Beginning with the line containing "The image size is (293, 207).", transcribe every line exactly down to the last one in the records below, and drop the pictures.
________________
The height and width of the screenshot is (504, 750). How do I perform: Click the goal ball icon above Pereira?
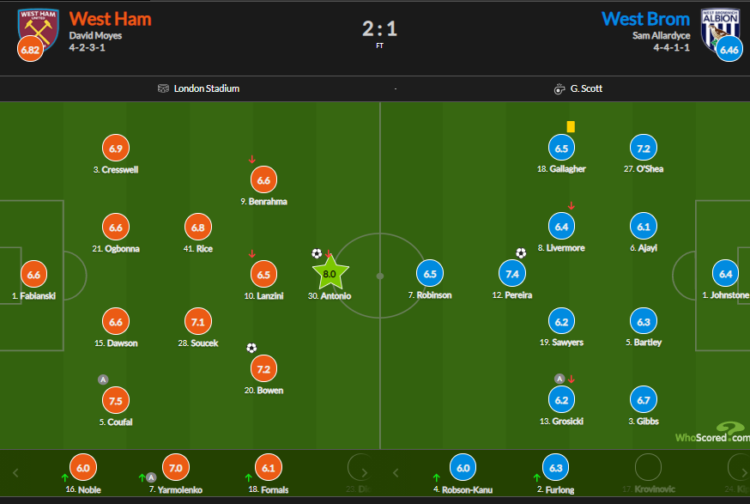[521, 253]
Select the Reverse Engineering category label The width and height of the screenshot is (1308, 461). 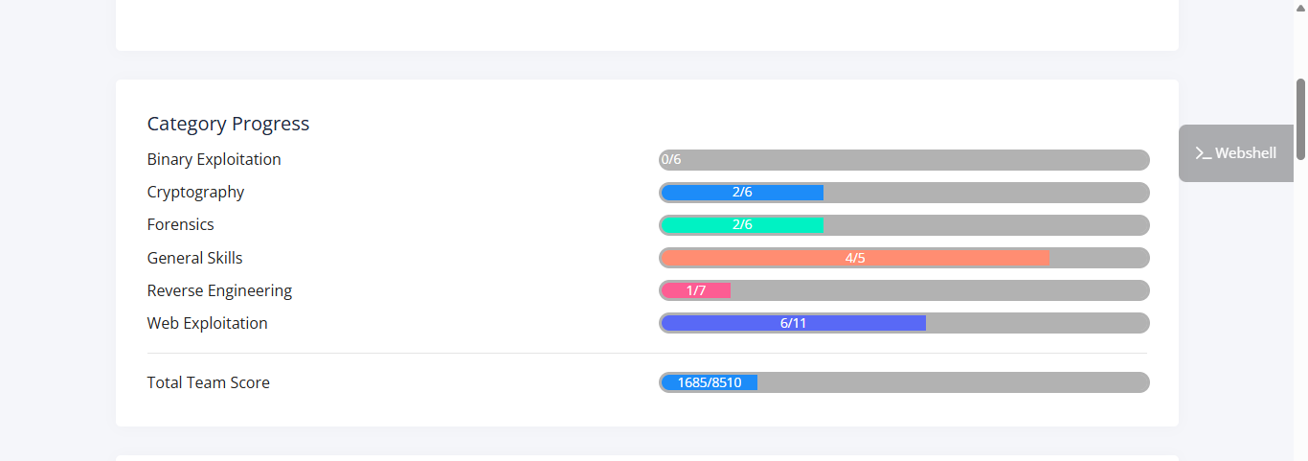tap(219, 290)
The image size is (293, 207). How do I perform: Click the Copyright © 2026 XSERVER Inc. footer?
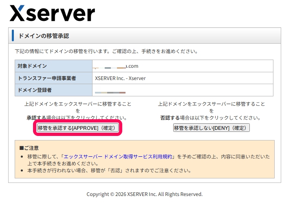pyautogui.click(x=144, y=194)
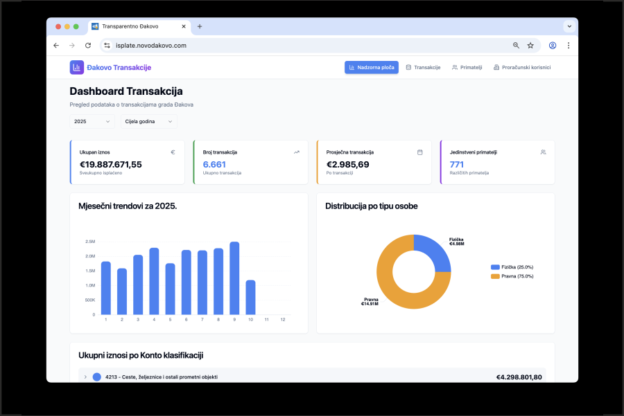
Task: Open the 2025 year dropdown
Action: coord(92,122)
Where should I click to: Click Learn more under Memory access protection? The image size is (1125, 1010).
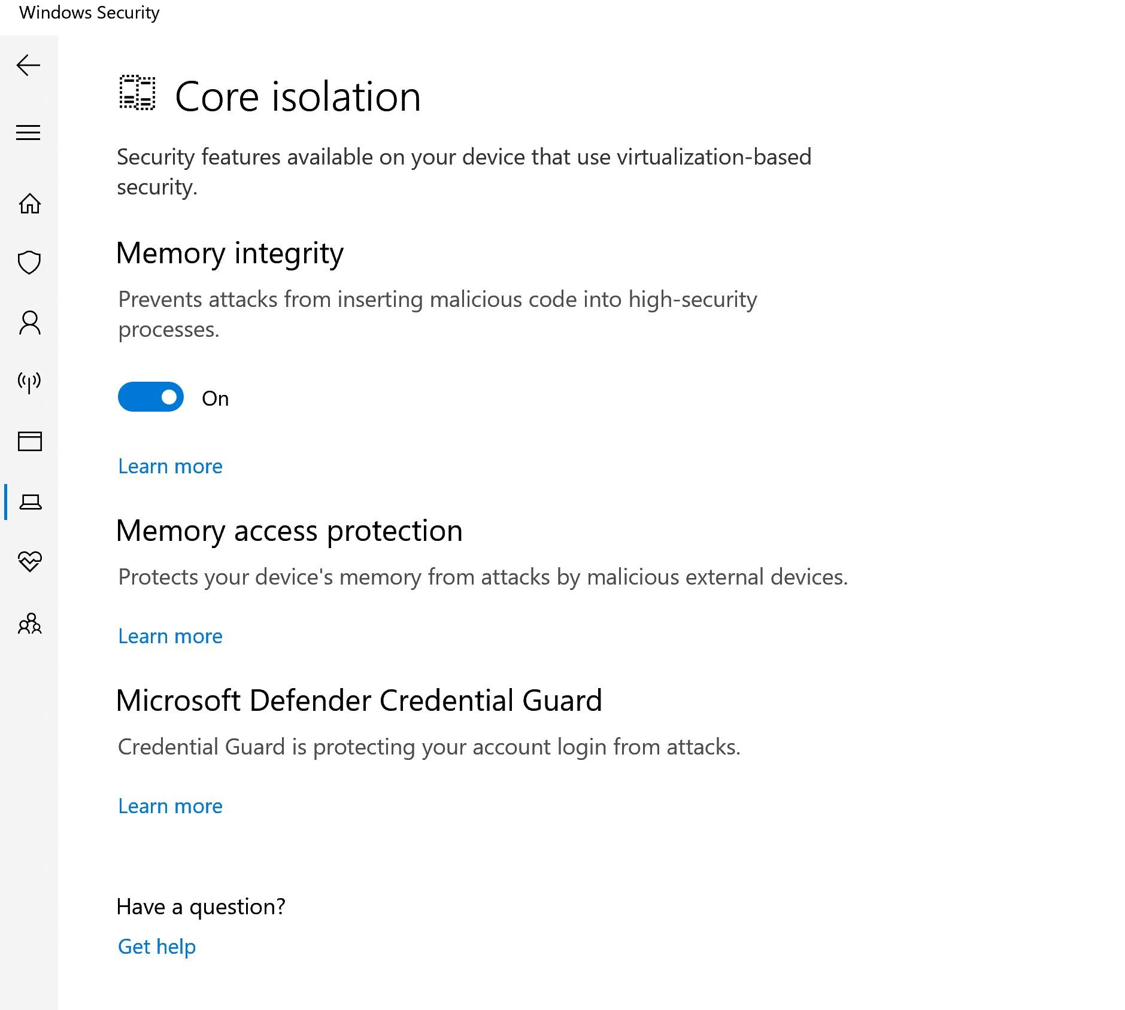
________________
▶ **Answer to the exercise**
The image size is (293, 207). How do I perform: Click the Copyright © 2026 XSERVER Inc. footer?
pyautogui.click(x=144, y=194)
Task: Open the 2025 year dropdown
Action: coord(92,122)
Where should I click to: Click Learn more under Memory access protection? The image size is (1125, 1010).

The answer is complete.